Binance announced the launch of Bifinity on March 7, describing it as the exchange’s “official fiat-to-crypto payments provider.” It said that Bifinity would avail services such as seamless buying and selling of digital assets and payment integrations to merchants through plug-and-play APIs.
It’s the tie-up between the newly-launched entity (although Bifinity has been operational for months before the March 7 announcement under the name Binance UAB) and one FCA-regulated firm that has the regulator concerned.
Binance announced that Bifnity had entered into a strategic partnership with Eqonex limited (NASDAQ: EQOS), a Nasdaq-listed digital asset firm that operates an exchange, the Digivault digital asset custodian, and the Bletchley Park Asset Management unit.
As the FCA revealed in its statement, Digivault is one of the entities registered by the watchdog under the Money Laundering Regulations.

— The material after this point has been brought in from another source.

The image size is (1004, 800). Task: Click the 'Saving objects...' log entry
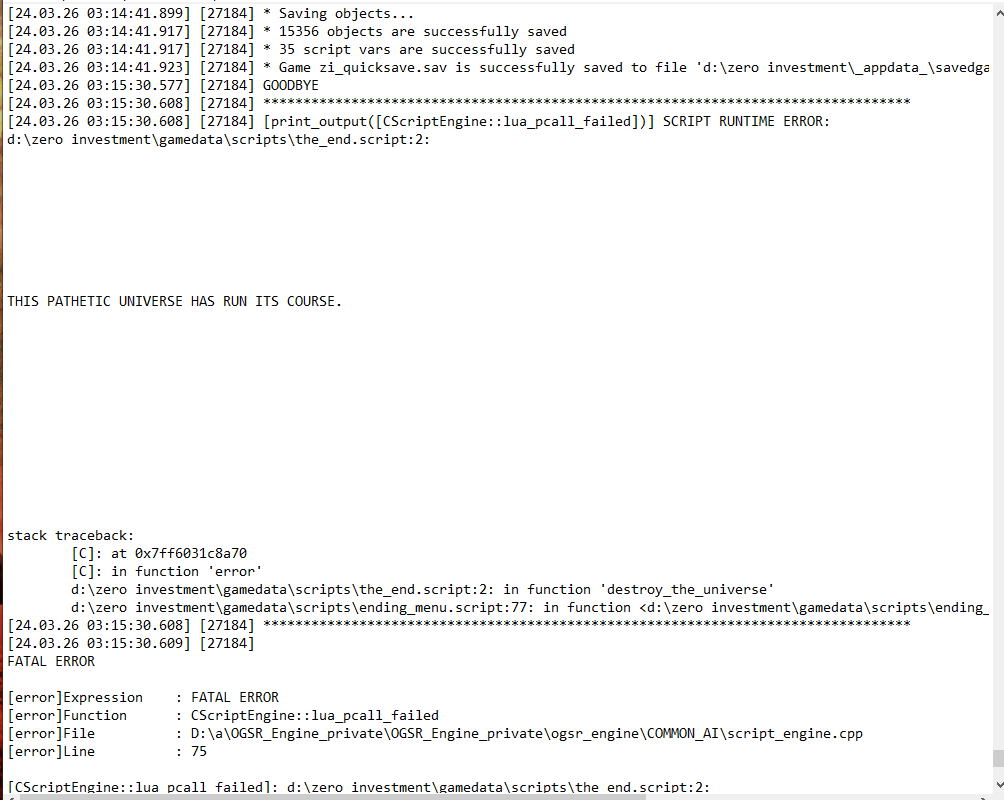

“As a result of the transaction, individuals and entities that are part of the Binance Group may have become beneficial owners of Digivault for the purposes of the MLRs,” the regulator said.
As Binance stated in its press release, Bifinity would invest $36 million through a convertible loan with an 18-month maturity. Its initial conversion price is $1.89 per share.

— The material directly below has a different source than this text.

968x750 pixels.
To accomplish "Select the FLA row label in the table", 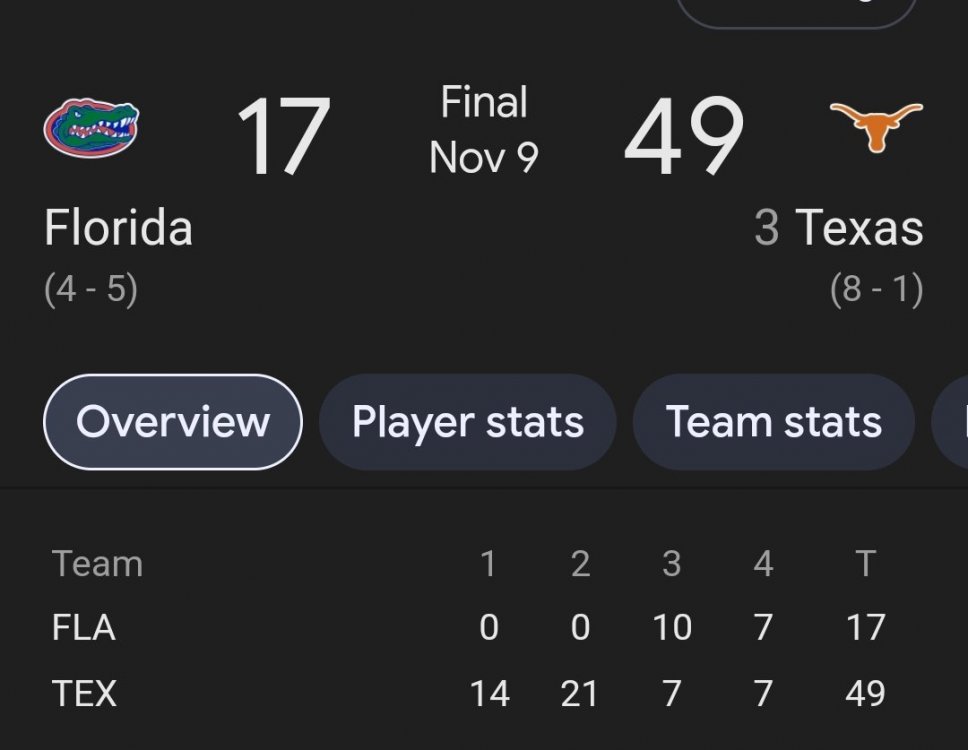I will [x=84, y=628].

Eqonex revealed more details about the loan and just how much control the tie-up would give Binance in the publicly-traded entity. Through Bifinity, Binance can appoint the CEO, CFO, and Chief Legal Officer and nominate two seats on the firm’s board of directors.
Binance would effectively get a backdoor into the U.K. payments system with the investment. As the FCA revealed, this would be against its explicit orders under which it doesn’t permit Binance to undertake any regulated activities without the regulator’s written consent.
“This requirement was put in place because, in the FCA’s view, Binance Markets is not capable of being effectively supervised,” it said.
The regulator further said it was blindsided and didn’t get to probe the deal before it was closed.
“The FCA did not have powers to assess the fitness and propriety of the new beneficial owners or the change in control before the transaction was completed,” it said, further claiming that it has the power to thwart the deal.
“The FCA can take steps to suspend or cancel the registration of a cryptoasset business if it is not satisfied the firm or its beneficial owner is fit and proper. The FCA also has powers to suspend or cancel a firm’s cryptoasset registration on a number of grounds, including where a firm has not complied with obligations under the Money Laundering Regulations,” it added.
Chi-Won Yoon, the Eqonex chairman, declined to comment on the regulator’s concerns, saying that his firm had partnered with the embattled exchange since they “share a vision to build a digital asset ecosystem that provides institutions and individuals with safe, compliant and regulated access.”
This is the second time in less than a month that the FCA is expressing concern over Binance’s attempts to re-access the U.K. payments industry, from which it was booted by the watchdog.
As CoinGeek reported in late February, Binance had partnered with Paysafe, a regulated payment processor, which effectively gave it access to the market it had been banished from in June last year.